There is currently a discussion ongoing to clarify minimum effective RPL for voting (whether the pDAO wants NOs with RPL collateral less than 10% borrowed ETH to be able to vote). I wanted to raise the question about whether we should examine the other end of the spectrum (aka, maximum effective RPL at 150% of NO bonded ETH) and consider removing that cap at the same time.
Explanation:
I am proposing allowing NOs to vote/delegate with unlimited RPL; this would divorce RPL reward calculations from effective voting power. While this does increase the relative vote strength of overcollateralized NOs, it does so fairly minimally because vote power is still based on square root of staked RPL (see below). A very conscious decision was made in RPIP-4 to include only NOs and not RPL holders; however, IIRC the major reason for this was because 1) there was no good way to use quadratic voting while preventing massive sybil attacks by RPL dust holders, and 2) folks actually running nodes were felt to have the best protocol alignment. I think this proposal actually enhances both those goals. Additionally, after reading Kane’s notes on proposed on-chain voting and understanding at least 20%, I think this could be a way to simplify the process with fairly minimal downside.
Examples:
- Sybil action vs removing cap: A NO has a 16 ETH minipool and 150% RPL (24ETH worth). If they want to double their vote power in the current system, they can create another identical node for 40 ETH equivalent. By removing the maximum effective RPL cap, they could double their vote power by adding 72 ETH equivalent of collateral to their node (ie ~90% more expensive).
- Megawhale vs common man/woman: A NO has 10,000,000 RPL (more than half the supply) and decides to stake it on one node with a 16ETH minipool, giving a whopping 843,750% of NO bond. They have an effective vote power of 1581. A minimum collateral 8E minipool (2.4 ETH of RPL) has 6.67 power. So 237 minimum collateral NOs (<10% of our NOs) could outvote that non-existent megawhale. It would be much, much more effective for the megawhale to sybil, which is allowed in current state.
Risks:
- Increases the vote power of overcollateralized NOs (counterpoints are these NOs are still highly Rocket Pool aligned; they can get even more vote power currently by sybiling; and the vote power of overcollateralized NOs is already nerfed by square root voting).
- NOs could stake large amounts of RPL for specific votes, and then withdraw after the 28 day wait (the snapshot is taken at the start of voting period, so I’m not actually sure if there is a risk here, but i’ll add as possible risk for completeness)
- Any changes to something as fundamental as voting carry the risk of creating uncertainty and potentially alienating members, so status quo should be the default.
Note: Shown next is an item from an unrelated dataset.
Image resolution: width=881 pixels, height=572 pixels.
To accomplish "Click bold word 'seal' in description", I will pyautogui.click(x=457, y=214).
Also, increasing the surface area of discussions could risk delaying other critical decisions. (edited)
Benefits:
- If the pDAO decides NOs <10% are indeed eligible for voting, this would take RPL(price) out of the calculations for vote power, and thus seems to significantly simplify the on-chain voting model proposed by Kane.
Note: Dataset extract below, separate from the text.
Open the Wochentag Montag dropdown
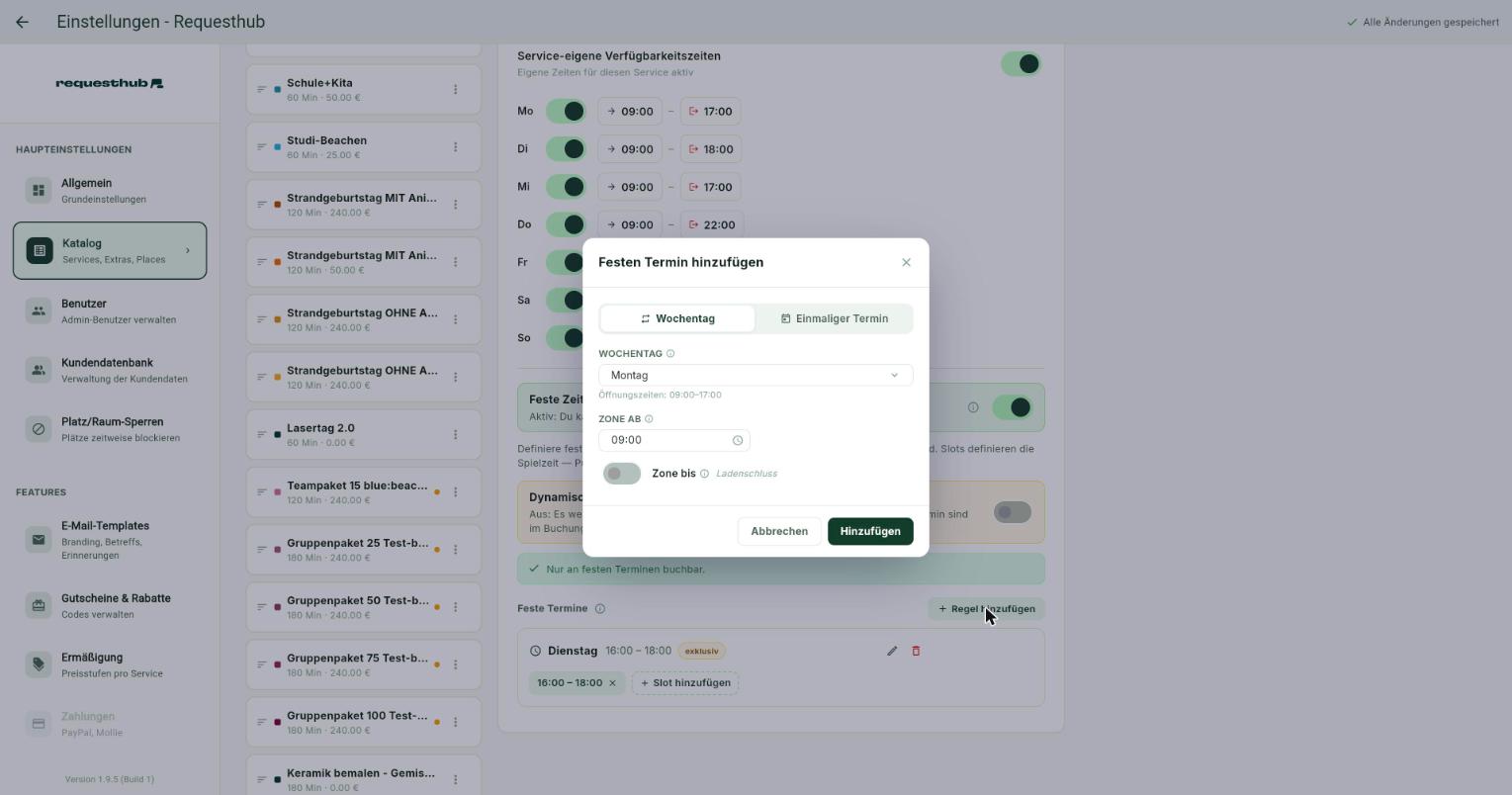1512x795 pixels. 756,375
- Simplifies explaining who and how much RPL is allowed to vote.
- Provides a non-monetary (aka pure governance) use for staked RPL.
- Is a concession to overcollateralized NOs, just as <10% is a concession to undercollateralized NOs.
- If tokenomic changes happen (aka valdorff’s proposal or others), the current maximum voting power rules would seem antiquated anyhow since they wouldn’t be linked to rewards or withdrawable amount.
- Would moderately discourage sybiling
Anyhow, posting to see if there are any additional risks that I’m missing, and see if there is community appetite for this change.